◆ Exercise: Every line of the data should be output word for word.

Records shown section start

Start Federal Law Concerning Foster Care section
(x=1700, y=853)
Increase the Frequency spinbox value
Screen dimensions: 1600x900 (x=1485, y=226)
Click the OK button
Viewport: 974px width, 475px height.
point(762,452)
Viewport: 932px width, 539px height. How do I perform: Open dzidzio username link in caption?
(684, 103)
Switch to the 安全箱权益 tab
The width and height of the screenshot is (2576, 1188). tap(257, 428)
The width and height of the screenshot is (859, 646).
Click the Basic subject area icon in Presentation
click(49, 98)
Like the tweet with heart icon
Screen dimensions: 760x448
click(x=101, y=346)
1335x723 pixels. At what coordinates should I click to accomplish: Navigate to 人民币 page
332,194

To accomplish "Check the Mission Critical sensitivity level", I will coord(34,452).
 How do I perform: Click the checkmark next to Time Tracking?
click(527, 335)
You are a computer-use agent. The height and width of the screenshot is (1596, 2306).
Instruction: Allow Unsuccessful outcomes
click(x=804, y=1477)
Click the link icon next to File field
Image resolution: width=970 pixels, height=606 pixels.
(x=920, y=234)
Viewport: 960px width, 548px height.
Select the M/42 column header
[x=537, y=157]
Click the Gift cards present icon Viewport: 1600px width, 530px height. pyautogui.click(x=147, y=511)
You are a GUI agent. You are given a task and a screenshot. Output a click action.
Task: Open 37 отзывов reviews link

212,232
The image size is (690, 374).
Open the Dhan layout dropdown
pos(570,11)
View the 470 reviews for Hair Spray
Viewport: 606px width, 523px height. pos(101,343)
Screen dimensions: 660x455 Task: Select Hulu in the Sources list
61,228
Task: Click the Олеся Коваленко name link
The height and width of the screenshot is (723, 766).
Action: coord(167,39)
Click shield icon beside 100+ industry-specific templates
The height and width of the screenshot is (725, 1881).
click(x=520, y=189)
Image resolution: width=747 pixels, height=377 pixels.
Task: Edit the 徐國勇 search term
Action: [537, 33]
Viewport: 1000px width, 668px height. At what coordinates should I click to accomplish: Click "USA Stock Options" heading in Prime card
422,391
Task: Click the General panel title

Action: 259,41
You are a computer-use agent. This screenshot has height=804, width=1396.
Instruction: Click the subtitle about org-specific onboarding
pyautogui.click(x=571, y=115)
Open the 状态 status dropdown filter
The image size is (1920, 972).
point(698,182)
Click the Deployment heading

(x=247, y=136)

Records shown section end

◆ Answer:
Start Federal Law Concerning Foster Care section
(x=1700, y=853)
Increase the Frequency spinbox value
Screen dimensions: 1600x900 (x=1485, y=226)
Click the OK button
Viewport: 974px width, 475px height.
point(762,452)
Viewport: 932px width, 539px height. How do I perform: Open dzidzio username link in caption?
(684, 103)
Switch to the 安全箱权益 tab
The width and height of the screenshot is (2576, 1188). tap(257, 428)
The width and height of the screenshot is (859, 646).
Click the Basic subject area icon in Presentation
click(49, 98)
Like the tweet with heart icon
Screen dimensions: 760x448
click(x=101, y=346)
1335x723 pixels. At what coordinates should I click to accomplish: Navigate to 人民币 page
332,194

To accomplish "Check the Mission Critical sensitivity level", I will coord(34,452).
 How do I perform: Click the checkmark next to Time Tracking?
click(527, 335)
You are a computer-use agent. The height and width of the screenshot is (1596, 2306).
Instruction: Allow Unsuccessful outcomes
click(x=804, y=1477)
Click the link icon next to File field
Image resolution: width=970 pixels, height=606 pixels.
(x=920, y=234)
Viewport: 960px width, 548px height.
Select the M/42 column header
[x=537, y=157]
Click the Gift cards present icon Viewport: 1600px width, 530px height. pyautogui.click(x=147, y=511)
You are a GUI agent. You are given a task and a screenshot. Output a click action.
Task: Open 37 отзывов reviews link

212,232
The image size is (690, 374).
Open the Dhan layout dropdown
pos(570,11)
View the 470 reviews for Hair Spray
Viewport: 606px width, 523px height. pos(101,343)
Screen dimensions: 660x455 Task: Select Hulu in the Sources list
61,228
Task: Click the Олеся Коваленко name link
The height and width of the screenshot is (723, 766).
Action: coord(167,39)
Click shield icon beside 100+ industry-specific templates
The height and width of the screenshot is (725, 1881).
click(x=520, y=189)
Image resolution: width=747 pixels, height=377 pixels.
Task: Edit the 徐國勇 search term
Action: [537, 33]
Viewport: 1000px width, 668px height. At what coordinates should I click to accomplish: Click "USA Stock Options" heading in Prime card
422,391
Task: Click the General panel title

Action: 259,41
You are a computer-use agent. This screenshot has height=804, width=1396.
Instruction: Click the subtitle about org-specific onboarding
pyautogui.click(x=571, y=115)
Open the 状态 status dropdown filter
The image size is (1920, 972).
point(698,182)
Click the Deployment heading

(x=247, y=136)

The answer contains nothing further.